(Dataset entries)
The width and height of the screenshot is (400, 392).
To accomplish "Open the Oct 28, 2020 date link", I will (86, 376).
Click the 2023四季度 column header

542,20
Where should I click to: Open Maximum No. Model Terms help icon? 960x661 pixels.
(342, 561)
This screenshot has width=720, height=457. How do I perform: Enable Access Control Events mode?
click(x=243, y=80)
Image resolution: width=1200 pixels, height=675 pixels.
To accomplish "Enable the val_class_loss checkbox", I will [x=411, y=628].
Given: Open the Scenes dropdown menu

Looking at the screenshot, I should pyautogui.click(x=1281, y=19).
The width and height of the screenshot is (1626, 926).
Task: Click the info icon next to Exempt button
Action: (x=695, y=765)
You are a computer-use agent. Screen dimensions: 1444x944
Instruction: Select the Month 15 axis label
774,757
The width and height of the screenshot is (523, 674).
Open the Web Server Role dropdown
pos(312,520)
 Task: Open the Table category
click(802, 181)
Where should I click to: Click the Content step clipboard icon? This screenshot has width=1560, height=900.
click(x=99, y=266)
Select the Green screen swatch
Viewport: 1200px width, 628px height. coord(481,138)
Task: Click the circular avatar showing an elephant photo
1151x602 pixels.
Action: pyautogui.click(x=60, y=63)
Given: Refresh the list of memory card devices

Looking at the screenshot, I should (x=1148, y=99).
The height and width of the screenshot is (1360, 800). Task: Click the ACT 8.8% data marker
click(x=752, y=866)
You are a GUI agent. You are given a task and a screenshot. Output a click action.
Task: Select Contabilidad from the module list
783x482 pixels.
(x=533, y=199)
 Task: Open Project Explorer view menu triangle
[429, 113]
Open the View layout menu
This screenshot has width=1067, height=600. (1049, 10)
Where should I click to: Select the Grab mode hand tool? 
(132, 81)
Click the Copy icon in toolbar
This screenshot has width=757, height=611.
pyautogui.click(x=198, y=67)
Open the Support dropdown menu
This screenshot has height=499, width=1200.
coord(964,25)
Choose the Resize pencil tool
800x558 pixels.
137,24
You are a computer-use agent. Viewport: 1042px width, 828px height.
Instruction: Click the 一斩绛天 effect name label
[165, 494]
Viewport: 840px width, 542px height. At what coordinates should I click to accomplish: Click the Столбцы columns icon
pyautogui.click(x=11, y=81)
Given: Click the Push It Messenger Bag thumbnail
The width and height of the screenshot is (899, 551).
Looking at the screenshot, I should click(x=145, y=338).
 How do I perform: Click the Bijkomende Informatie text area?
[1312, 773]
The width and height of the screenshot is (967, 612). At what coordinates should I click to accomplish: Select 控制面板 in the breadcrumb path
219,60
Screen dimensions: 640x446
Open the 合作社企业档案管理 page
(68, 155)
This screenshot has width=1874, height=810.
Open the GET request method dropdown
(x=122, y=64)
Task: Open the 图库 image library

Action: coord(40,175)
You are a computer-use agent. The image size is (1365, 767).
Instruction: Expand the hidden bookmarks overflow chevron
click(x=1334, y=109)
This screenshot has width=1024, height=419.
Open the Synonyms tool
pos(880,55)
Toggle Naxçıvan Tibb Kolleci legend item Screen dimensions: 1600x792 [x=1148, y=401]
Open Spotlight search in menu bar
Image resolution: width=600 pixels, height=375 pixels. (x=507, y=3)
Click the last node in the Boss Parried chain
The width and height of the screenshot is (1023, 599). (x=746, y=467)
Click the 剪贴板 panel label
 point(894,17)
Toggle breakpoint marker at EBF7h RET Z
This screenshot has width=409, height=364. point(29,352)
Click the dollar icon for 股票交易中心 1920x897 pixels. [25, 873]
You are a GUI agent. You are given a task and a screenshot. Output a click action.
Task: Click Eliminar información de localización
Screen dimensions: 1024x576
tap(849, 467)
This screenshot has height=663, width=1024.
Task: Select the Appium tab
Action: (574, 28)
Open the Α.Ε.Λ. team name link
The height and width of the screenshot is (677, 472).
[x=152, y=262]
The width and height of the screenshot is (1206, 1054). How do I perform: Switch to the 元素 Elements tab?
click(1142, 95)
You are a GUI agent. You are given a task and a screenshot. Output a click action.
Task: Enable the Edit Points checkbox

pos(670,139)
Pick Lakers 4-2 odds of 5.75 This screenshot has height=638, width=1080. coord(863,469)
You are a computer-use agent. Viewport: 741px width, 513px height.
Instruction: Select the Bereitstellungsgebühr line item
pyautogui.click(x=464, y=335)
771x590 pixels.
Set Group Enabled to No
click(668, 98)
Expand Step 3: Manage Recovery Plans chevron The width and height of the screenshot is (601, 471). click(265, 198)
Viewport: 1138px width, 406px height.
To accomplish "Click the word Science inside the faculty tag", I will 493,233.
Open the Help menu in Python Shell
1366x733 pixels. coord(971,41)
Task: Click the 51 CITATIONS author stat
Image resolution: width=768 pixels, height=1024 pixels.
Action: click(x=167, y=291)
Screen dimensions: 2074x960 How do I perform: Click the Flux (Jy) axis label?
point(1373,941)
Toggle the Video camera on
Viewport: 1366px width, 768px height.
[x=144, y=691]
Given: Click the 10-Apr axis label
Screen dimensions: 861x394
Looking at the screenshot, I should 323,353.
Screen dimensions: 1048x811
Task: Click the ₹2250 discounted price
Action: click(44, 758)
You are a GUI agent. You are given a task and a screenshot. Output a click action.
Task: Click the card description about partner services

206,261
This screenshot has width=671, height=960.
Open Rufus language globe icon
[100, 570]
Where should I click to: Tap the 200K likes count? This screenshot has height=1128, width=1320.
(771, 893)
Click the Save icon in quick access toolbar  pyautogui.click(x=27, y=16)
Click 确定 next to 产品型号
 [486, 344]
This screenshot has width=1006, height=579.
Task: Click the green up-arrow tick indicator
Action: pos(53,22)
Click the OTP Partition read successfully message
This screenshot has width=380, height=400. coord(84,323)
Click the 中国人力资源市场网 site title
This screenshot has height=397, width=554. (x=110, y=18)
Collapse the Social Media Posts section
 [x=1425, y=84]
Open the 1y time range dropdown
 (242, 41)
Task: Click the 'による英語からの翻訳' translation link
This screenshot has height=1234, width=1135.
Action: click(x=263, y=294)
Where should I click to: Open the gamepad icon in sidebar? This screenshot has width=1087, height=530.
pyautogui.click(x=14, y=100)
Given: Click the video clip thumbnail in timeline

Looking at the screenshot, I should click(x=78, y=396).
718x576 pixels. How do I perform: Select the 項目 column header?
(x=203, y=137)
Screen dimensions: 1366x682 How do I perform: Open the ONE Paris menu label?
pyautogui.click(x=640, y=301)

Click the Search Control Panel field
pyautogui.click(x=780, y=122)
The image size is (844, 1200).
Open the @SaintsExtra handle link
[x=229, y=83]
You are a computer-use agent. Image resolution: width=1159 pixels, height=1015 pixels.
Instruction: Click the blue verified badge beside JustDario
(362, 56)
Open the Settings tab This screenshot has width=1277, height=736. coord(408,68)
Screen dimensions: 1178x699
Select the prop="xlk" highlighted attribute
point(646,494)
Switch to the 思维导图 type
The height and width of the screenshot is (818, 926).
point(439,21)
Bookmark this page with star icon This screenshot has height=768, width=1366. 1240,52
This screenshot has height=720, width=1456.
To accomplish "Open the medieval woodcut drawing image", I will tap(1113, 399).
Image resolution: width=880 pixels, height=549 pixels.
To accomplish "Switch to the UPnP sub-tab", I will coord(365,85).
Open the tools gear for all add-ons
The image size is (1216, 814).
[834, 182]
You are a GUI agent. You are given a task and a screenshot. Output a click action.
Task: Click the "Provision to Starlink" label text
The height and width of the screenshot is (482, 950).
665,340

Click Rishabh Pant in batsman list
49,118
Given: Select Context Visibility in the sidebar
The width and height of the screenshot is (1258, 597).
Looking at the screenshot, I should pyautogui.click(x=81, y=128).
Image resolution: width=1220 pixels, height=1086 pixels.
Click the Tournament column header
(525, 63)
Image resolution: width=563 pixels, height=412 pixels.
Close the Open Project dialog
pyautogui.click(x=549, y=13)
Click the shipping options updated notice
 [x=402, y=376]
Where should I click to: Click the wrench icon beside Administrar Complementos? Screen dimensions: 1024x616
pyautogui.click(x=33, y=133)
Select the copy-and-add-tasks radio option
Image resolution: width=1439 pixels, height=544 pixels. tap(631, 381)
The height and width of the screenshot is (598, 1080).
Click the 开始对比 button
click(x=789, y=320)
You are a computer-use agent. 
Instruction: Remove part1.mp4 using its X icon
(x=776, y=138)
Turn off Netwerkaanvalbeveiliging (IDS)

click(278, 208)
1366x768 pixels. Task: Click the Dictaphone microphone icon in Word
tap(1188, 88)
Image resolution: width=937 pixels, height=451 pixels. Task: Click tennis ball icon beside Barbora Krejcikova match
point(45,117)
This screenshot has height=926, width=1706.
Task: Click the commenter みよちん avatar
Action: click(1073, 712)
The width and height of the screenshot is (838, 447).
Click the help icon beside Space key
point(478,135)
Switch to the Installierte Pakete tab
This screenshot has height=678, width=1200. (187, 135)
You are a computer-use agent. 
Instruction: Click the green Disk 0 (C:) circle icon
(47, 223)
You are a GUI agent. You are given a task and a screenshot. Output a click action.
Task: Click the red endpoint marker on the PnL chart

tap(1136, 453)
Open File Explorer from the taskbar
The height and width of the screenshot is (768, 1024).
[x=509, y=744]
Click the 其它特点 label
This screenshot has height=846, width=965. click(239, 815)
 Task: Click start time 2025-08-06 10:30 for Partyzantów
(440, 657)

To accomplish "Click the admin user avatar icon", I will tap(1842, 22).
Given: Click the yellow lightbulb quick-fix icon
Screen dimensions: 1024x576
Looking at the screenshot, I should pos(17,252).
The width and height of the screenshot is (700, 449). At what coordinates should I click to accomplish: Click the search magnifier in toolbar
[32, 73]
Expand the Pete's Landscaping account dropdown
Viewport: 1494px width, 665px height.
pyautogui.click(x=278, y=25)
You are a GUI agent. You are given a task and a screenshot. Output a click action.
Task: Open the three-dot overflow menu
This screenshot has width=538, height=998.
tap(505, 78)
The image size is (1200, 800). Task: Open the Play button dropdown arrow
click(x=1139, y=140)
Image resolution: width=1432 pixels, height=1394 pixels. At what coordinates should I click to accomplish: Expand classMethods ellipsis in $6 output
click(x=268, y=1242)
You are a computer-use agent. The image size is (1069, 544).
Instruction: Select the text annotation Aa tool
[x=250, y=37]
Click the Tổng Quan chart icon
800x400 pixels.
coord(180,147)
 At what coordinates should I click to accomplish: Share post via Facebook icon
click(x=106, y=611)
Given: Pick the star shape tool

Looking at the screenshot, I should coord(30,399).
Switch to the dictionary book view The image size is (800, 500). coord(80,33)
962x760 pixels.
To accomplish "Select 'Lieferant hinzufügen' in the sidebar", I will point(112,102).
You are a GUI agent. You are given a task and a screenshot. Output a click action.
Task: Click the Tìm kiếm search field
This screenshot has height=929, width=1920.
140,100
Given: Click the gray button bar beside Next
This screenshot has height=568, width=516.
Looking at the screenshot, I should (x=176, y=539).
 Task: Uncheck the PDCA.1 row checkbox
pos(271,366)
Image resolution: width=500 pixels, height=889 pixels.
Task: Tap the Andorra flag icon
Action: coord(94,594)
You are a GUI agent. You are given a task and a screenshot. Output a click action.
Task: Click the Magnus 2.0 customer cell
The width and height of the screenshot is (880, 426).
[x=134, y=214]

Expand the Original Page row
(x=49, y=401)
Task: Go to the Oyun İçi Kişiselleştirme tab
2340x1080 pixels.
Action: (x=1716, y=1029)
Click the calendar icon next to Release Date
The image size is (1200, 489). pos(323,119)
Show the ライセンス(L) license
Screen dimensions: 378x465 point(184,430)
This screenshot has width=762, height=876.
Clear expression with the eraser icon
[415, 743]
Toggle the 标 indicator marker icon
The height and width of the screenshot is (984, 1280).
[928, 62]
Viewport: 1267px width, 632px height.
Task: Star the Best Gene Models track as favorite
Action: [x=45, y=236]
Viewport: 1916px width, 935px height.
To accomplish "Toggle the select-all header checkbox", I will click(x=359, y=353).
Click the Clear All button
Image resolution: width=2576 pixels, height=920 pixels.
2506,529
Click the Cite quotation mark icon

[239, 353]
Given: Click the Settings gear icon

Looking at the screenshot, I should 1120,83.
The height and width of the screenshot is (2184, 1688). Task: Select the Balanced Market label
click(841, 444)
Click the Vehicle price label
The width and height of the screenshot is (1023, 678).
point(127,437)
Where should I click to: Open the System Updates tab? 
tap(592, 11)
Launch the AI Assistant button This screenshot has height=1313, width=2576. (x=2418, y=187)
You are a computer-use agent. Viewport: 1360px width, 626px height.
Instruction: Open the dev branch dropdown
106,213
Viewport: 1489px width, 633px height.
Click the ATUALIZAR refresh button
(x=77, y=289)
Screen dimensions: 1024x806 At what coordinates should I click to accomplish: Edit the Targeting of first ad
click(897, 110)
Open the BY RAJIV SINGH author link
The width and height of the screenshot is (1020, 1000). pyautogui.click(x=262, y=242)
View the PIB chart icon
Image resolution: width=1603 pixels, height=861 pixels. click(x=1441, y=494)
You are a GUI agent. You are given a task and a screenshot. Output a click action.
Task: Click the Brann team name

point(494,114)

> **Task to carry out**: The answer must consist of every line from the entries that holds the string "quick".

> **Result of this exercise**:
Click the Save icon in quick access toolbar  pyautogui.click(x=27, y=16)
Given: Click the yellow lightbulb quick-fix icon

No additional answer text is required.